Omitting all pictures, copy word for word the lines from the line containing "Click the search magnifier icon" through the final line of the entries.

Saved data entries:
* * * * * * * * *

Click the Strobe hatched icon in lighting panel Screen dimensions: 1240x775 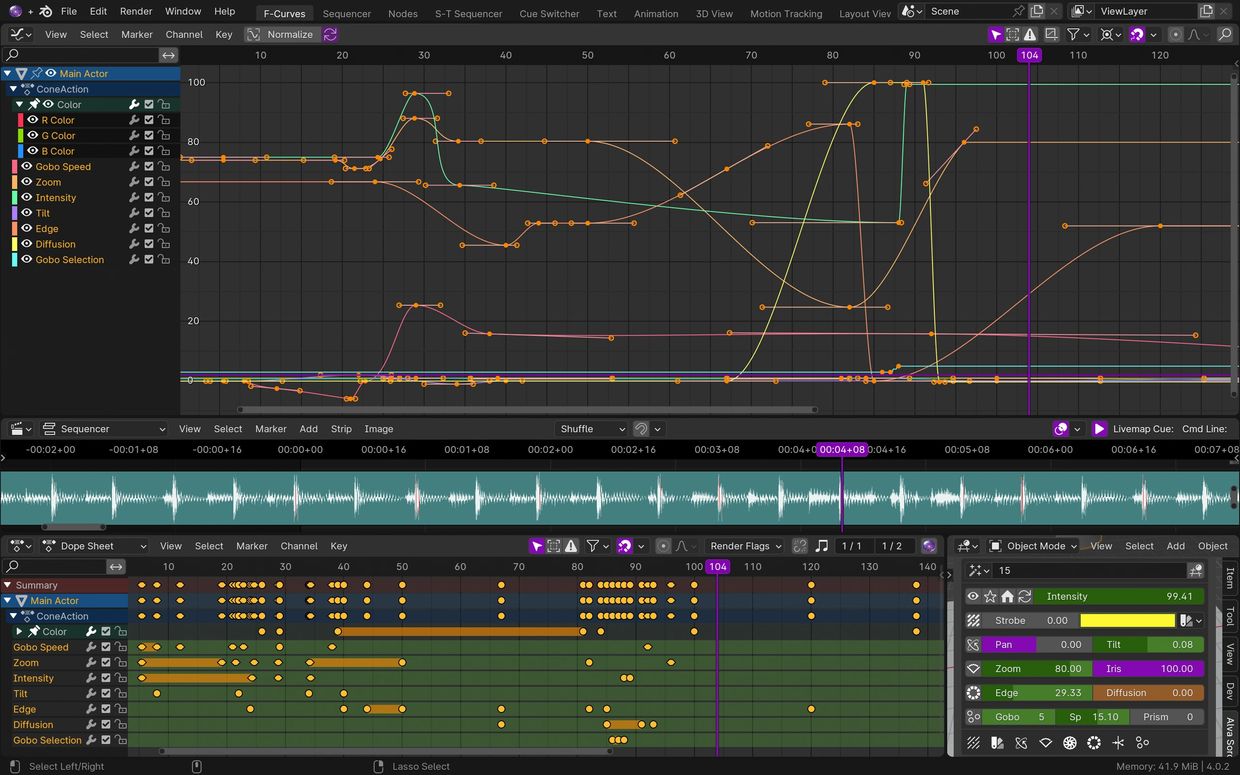973,620
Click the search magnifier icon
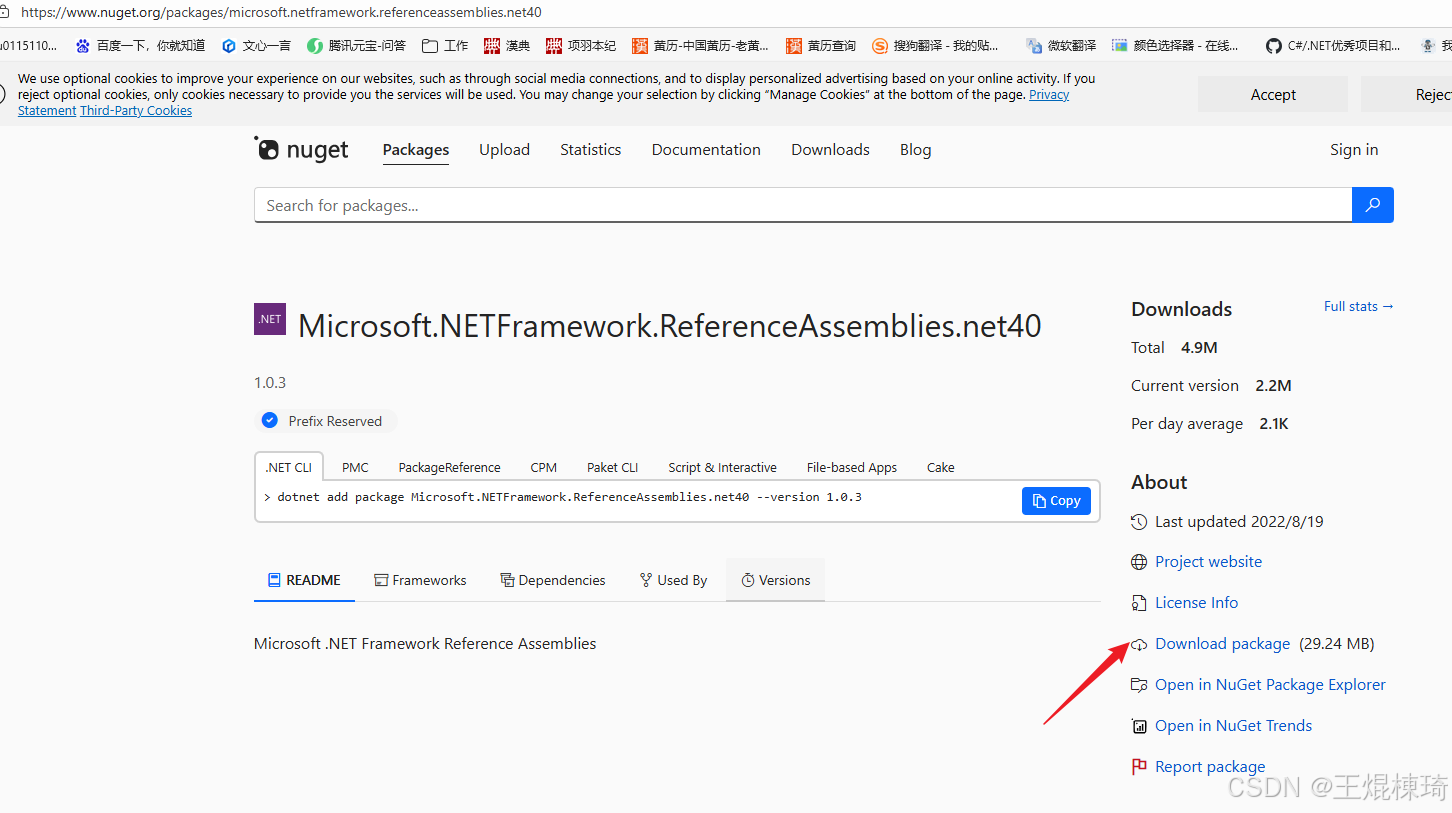This screenshot has width=1452, height=813. point(1372,204)
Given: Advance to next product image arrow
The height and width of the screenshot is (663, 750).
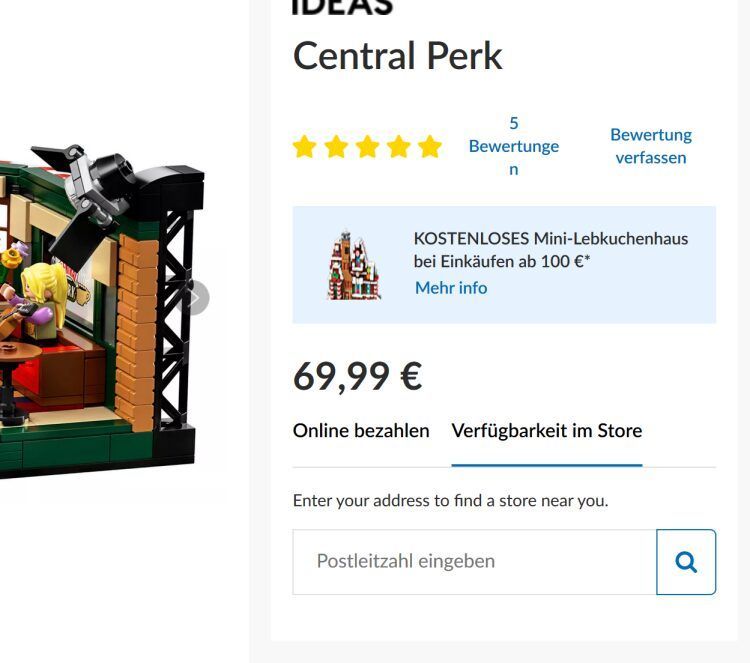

* * * * * * * * *

__Output for this task__
Click the search magnifier icon
This screenshot has width=1452, height=813. point(1372,204)
Given: Advance to next product image arrow
The height and width of the screenshot is (663, 750).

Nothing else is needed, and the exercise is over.